Il se tourna vers elle, rayonnant à l’idée d’aller récupérer des pièces de la bombe.
─ J’en connais qui vont avoir de nouveaux joujoux !
Il avait à peine fini sa phrase que Yaretzi se mit à tousser si violemment qu’elle tomba à genoux au sol.
─ Ezi ! s’écria-t-il en se précipitant vers elle.
Carmen et Al les rejoignirent rapidement. Carmen s’empressa de donner une gourde à Yaretzi.
─ On n’est plus très loin de notre point d'étape, tu veux qu’on s’arrête un peu ici ? s’enquit Carmen.
Elle hocha la tête. Les deux cousins se regardèrent et Paco lui demanda d'un hochement de tête de s’occuper d’elle un moment. Il partit chercher les morceaux de la bombe.
Carmen le regarda s’éloigner.
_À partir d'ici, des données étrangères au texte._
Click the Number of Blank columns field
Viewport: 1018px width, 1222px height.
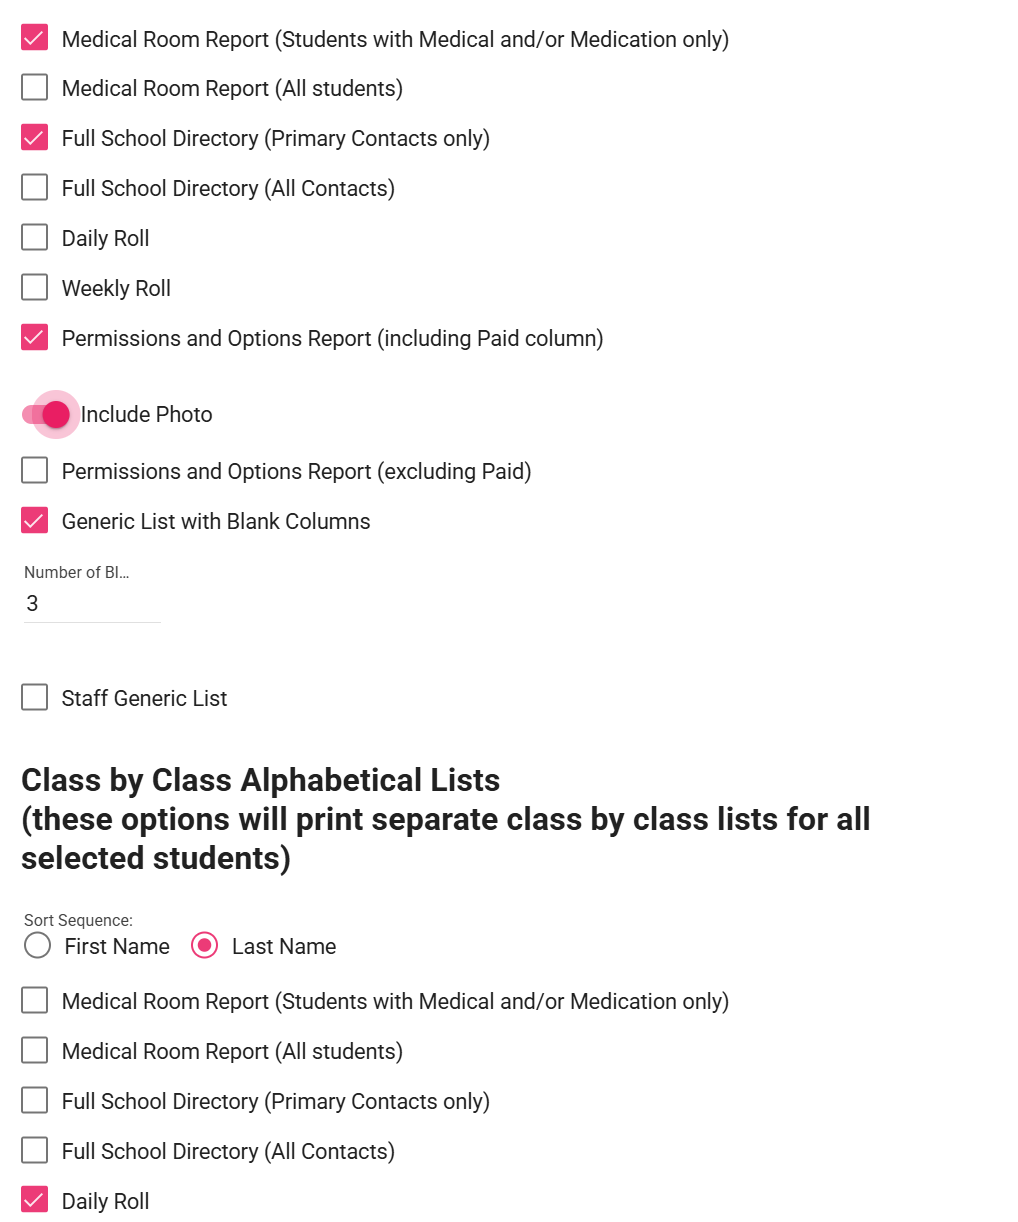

Ses poings étaient serrés.
La jeune femme baissa les yeux vers les mains de Yaretzi. Elles étaient pleines de gouttelettes de sang. Voyant le regard de Carmen, elle s’empressa de les essuyer sur son pantalon.
─ Peut-être qu’on devrait ralentir la cadence ? proposa Carmen.
─ Ne bloque pas les explorations du groupe pour moi. Je tiens encore...
Une nouvelle quinte de toux l’arrêta dans sa phrase. Elle but une nouvelle gorgée d’eau. Le cœur de Carmen tressautait à chaque fois que Yaretzi toussait. Avec Al, ils l’aidèrent à marcher à l'ombre.
Paco revint une dizaine de minutes plus tard. Yaretzi allait mieux. Elle se leva et vint à sa rencontre. Carmen les observa. Ils se mirent à l’écart du groupe. Ils s’échangèrent quelques mots sans qu’il la regarde dans les yeux. Il finit par la prendre dans ses bras et l’embrassa avec une grande tendresse.
Yaretzi partit s’isoler un peu et Paco se dirigea vers Carmen. Il s’assit lourdement à côté d’elle et mit la main sur ses yeux. Il prit une grande inspiration.
Il baissa finalement la main sur sa mâchoire. Carmen se rapprocha de lui. Il murmura :
─ Je ne pensais pas que ça arriverait si tôt.
─ Son sursis a été long. On devait s’attendre à ce que ça empire…
─ C’est vraiment de la merde…
Une boule se forma dans la gorge de Carmen. Lors de leur départ à l'aventure, ils se doutaient que ça finirait par arriver. Mais alors que Paco pensait que son état resterait stable encore longtemps, Carmen, elle, ne se faisait pas d’illusion. Elle n’avait jamais entendu parler d’une personne ayant survécu au Souffle de Pierre.
─ Ça fait un an, Paco. Un an qu’elle survit. Ça me fait mal de dire ça, mais peut-être que son corps commence à atteindre sa limite.
Paco fronça les sourcils en fixant un point sur le sol. Il reprit contenance en secouant la tête.
─ Je suis sûr que ce n’est qu’une passe. Ça arrive, lorsqu’on est malade. Elle a un petit coup de mou, ça ira mieux demain ou dans quelques jours.
─ Je ne prendrais pas ce « coup de mou » à la légère, si j’étais toi. On va ralentir le rythme. Et peut-être songer à récupérer des informations sur la meilleure manière d’atténuer sa douleur.
Paco tourna son visage vers elle, contrarié.
─ Je te rappelle que c’est ce que j’ai réussi à faire, atténuer sa douleur. Le Liquéfieur est au point, je ne vois pas pourquoi on chercherait autre chose.
Ça y est. Il se mettait sur la défensive. Dès que ça touchait à Yaretzi, Paco faisait la sourde oreille à toutes les propositions de ses camarades. Carmen jugea bon de ne pas continuer sur le sujet. Elle n’avait pas envie qu’ils se disputent maintenant. Yaretzi n’était pas encore à l’article de la mort, mais il faudrait que Paco réalise, et pas trop tard, que les jours de sa bien-aimée étaient désormais comptés.